O Comitê de Defesa Proletária vos convida a celebrar a vitória da vossa causa nos comícios que hoje serão realizados e nos quais será comunicado o que, graças a vossa admirável resistência e decidida pressão, foi conseguido dos industriais e dos governantes.
(...)
Viva, portanto, a união dos trabalhadores!
Às vítimas tombadas nesta luta pela prepotência policial consignamos a nossa saudação, fazendo votos pela fraternidade humana. (Comitê de Defesa Proletária, apud DEL ROIO, 2017, p. 81).
A greve obteve várias vitórias, como o aumento salarial de 20%, liberdade dos presos, não dispensa dos/as grevistas, liberdade de organização, eliminação do trabalho infantil e da participação feminina nos turnos da noite, redução da jornada de trabalho e promessa de empenho do governo na criação de feiras livres em pelo menos dois dias da semana, para reduzir a carestia.
A greve em São Paulo serviu, ainda, como exemplo e incentivo para paralisações em outras cidades do interior paulista e de outros estados, como Rio de Janeiro, Rio Grande do Sul, Minas Gerais e Pernambuco. E colocou a questão social no centro do debate público.
Mas a repressão aos/às líderes do movimento não tardou a chegar. Nos meses seguintes, casas de lideranças da greve foram invadidas e saqueadas, a sede do jornal A Plebe
, dirigido pelo anarquista e membro do Comitê de Defesa Proletária, Edgard Leuenroth, foi invadida e danificada, assim como sedes de uniões e ligas operárias. Dois outros membros do CDP, Luigi Damiani e Theodoro Monicelli, foram expulsos do país.
De todo modo, a Greve Geral de 1917 inspirou e inspira a luta dos/as trabalhadores/as desde então, podendo ser considerada um símbolo de combatividade do movimento operário brasileiro, até os dias de hoje.
1.3 A GREVE DOS 300 MIL, EM SÃO PAULO, EM 1953¹⁴
A primeira metade dos anos 1950 foi um período de grande efervescência e radicalização política no Brasil. Getúlio Vargas chegou ao poder pela segunda vez, em 1950, desta feita pelo voto direto, acenando com uma bandeira nacionalista e um programa de justiça social. Após dois anos de governo, entretanto, suas bases de sustentação política davam claros sinais de insatisfação, colocando em xeque a Política de Conciliação do presidente, que procurava harmonizar os interesses de empregados/as e empregadores/as. A crise política, que se acentuou a partir do início de 1953 e que culminaria vinte meses depois com o suicídio de Vargas, em agosto de 1954, era uma expressão das mudanças sociais e políticas que tinham ocorrido no país desde a Revolução
de 1930, a partir de quando alterou-se acentuadamente o cenário político e o comportamento das classes e frações de classe relevantes na política brasileira.
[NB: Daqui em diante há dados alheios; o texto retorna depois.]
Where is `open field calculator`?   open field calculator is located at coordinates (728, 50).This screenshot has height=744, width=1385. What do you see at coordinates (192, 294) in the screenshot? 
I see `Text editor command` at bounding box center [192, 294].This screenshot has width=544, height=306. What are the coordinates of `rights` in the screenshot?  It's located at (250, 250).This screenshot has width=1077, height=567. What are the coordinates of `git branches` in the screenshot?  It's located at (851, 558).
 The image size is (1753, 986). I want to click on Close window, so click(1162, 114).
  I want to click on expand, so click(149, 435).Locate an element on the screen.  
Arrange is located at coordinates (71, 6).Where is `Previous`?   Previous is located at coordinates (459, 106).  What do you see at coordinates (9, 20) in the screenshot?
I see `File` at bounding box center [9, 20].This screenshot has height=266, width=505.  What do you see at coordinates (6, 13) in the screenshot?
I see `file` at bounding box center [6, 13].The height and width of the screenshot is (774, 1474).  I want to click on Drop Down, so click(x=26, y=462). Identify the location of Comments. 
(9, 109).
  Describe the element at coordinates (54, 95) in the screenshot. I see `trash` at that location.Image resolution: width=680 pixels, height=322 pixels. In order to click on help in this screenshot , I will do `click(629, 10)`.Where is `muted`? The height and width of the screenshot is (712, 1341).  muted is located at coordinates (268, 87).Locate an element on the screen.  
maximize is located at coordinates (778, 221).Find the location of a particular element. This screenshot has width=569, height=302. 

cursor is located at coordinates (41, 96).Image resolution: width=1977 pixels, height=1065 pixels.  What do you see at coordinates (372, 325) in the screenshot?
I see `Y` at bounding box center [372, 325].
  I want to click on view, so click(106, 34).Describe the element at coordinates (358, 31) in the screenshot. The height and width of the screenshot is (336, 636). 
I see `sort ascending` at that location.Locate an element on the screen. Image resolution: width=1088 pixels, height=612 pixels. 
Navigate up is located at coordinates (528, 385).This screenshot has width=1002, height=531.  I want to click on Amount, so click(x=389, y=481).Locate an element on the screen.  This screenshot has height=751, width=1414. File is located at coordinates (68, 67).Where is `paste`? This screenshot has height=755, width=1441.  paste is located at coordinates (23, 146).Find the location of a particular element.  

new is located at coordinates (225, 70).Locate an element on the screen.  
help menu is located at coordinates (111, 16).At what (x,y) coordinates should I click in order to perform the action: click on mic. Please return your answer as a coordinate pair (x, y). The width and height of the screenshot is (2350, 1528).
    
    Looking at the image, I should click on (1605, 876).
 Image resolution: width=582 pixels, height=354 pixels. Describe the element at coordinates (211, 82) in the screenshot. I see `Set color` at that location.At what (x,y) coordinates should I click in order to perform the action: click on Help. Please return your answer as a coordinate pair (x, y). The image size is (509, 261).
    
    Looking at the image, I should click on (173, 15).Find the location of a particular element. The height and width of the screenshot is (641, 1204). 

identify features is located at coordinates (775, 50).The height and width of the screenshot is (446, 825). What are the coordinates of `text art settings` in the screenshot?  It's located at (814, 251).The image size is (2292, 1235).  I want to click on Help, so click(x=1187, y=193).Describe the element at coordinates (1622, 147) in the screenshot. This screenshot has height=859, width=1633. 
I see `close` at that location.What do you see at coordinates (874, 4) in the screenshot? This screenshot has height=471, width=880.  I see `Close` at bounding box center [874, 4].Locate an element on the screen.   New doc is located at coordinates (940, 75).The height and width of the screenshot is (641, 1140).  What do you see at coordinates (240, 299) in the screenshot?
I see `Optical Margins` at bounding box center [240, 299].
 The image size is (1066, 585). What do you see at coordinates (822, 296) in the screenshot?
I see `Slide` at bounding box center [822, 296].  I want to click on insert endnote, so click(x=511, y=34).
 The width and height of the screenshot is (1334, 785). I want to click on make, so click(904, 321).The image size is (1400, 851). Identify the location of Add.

Por um lado, a burguesia industrial demonstrava sua insatisfação com a política econômica e preocupação com a queda no nível das reservas cambiais acumuladas durante a Segunda Guerra Mundial. Pela primeira vez, desde 1947, a produção industrial apresentava desempenho negativo. O patronato também não via com bons olhos os acenos
de Getúlio às massas trabalhadoras e suas críticas aos grupos econômicos internacionais.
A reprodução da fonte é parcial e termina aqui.